The sine and cosine encoder failure preprocess method of above-mentioned elevator, is respectively obtained for electronic by using two ways The angle of machine rotor position, a kind of mode is:After motor start-up signal is received, the feedback letter of sine and cosine encoder is obtained Number, and the pre- measuring angle of the rotor of motor is obtained according to feedback signal and predetermined angle;Another way is:By identical amplitude The vector voltage pulse of each preset direction send to motor successively, and receive motor respectively according to each vector voltage pulse The phase current of return, the static angular of the rotor of motor is determined according to multiple phase currents.Then pre- measuring angle and static state are calculated The differential seat angle of angle, is analyzed according to differential seat angle, if differential seat angle is more than preset difference value, control motor is out of service.Such as This, can carry out failure anticipation, in differential seat angle more than preset difference value control before the motor running of elevator to sine and cosine encoder Motor is out of service, it is to avoid cause to produce elevator driving, oppressive etc. because the feedback signal of sine and cosine encoder is inaccurate therefore Barrier, improves the safety and reliability of elevator operation.
In one embodiment, feedback signal includes the first increment signal, the second increment signal, the first individual pen absolute position letter Number and the second individual pen absolute position signal.
Sine and cosine encoder has the road signal of A, B, R, C, D five, wherein, R is that Z1 carves rail signal, and a-signal, B signal are two Increment signal, C signal, D signals are two individual pen absolute position signals.The rotor of motor rotates a circle, corresponding A signal and B Signal has 2048 pulses, and C signal and D signals are generation a cycle signal.In the present embodiment, the first increment signal refers to that A believes Number, the second increment signal refers to B signal, and the first individual pen absolute position signal refers to C signal, and the second individual pen absolute position signal refers to that D believes Number.
Predetermined angle includes prestore motor pole angle and the start bit angle setting that prestores.Wherein, the motor pole angle that prestores refers in advance The corresponding angle of the position deviation between the rotor and sine and cosine encoder of the motor of storage.The start bit that prestores angle setting refers in advance The angle of rotor after the completion of once being run before the motor of storage.

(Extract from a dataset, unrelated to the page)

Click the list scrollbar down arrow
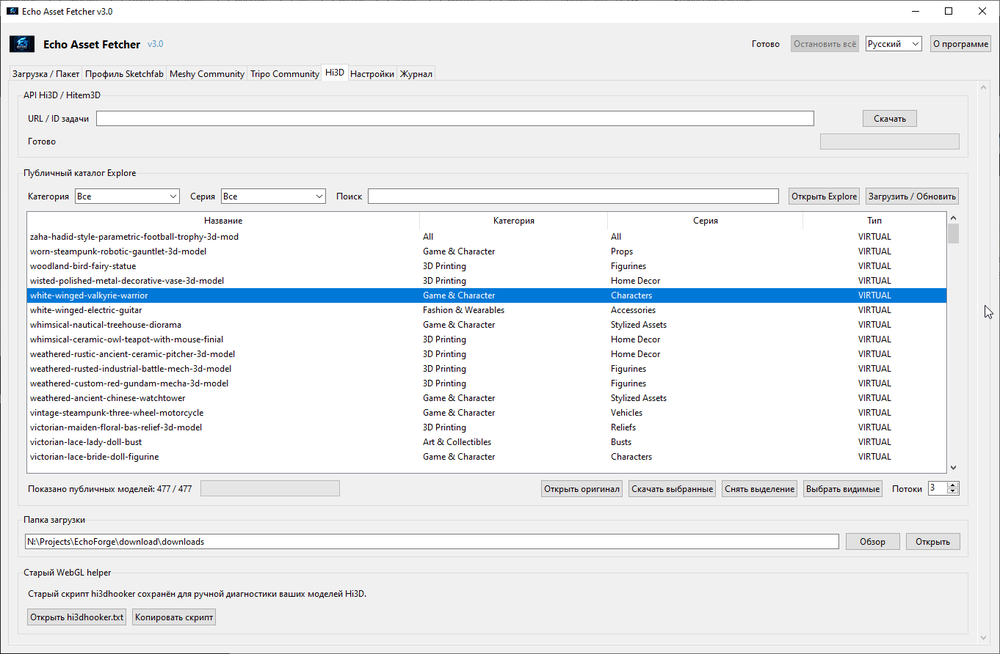This screenshot has height=654, width=1000. tap(953, 468)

With reference to Fig. 2, step S110 can include S111 to step S114.
S111:Judge whether motor start-up signal is to receive for the first time.If so, then performing step S112;If it is not, then holding Row step S114.
S112:Obtain the first individual pen absolute position signal and the second individual pen absolute position signal.
S113:Obtained according to the first individual pen absolute position signal, the second individual pen absolute position signal and the motor pole angle that prestores Take pre- measuring angle.
Treatment is carried out to the first individual pen absolute position signal and the second individual pen absolute position signal can obtain sine and cosine volume The rotational angle of code device, then the rotational angle according to sine and cosine encoder and the pre- measuring angle of motor pole angle acquisition that prestores, incite somebody to action Position deviation between the rotor and sine and cosine encoder of motor is taken into account, and the pre- measuring angle accuracy for obtaining is high.
In the present embodiment, step S113 specifically includes step S1131 to step S1133.
S1131:First individual pen absolute position signal and the second individual pen absolute position signal are respectively obtained by AD collections First voltage value and second voltage value.
AD collections are carried out to the first individual pen absolute position signal and the second individual pen absolute position signal, can be specifically to pass through DSP devices are realized, carry out analog-to-digital conversion to the first individual pen absolute position signal and obtain first voltage value, to the absolute position of the second individual pen Confidence number carries out analog-to-digital conversion and obtains second voltage value.
S1132:Arctangent computation is carried out to first voltage value and second voltage value, encoder angular is obtained.
Arctangent computation is carried out to first voltage value and second voltage value, specially:
Wherein, u1It is first voltage value, u2It is second voltage value, α is encoder angular.
S1133:Calculation code device angle and the motor pole angle sum that prestores, obtain pre- measuring angle.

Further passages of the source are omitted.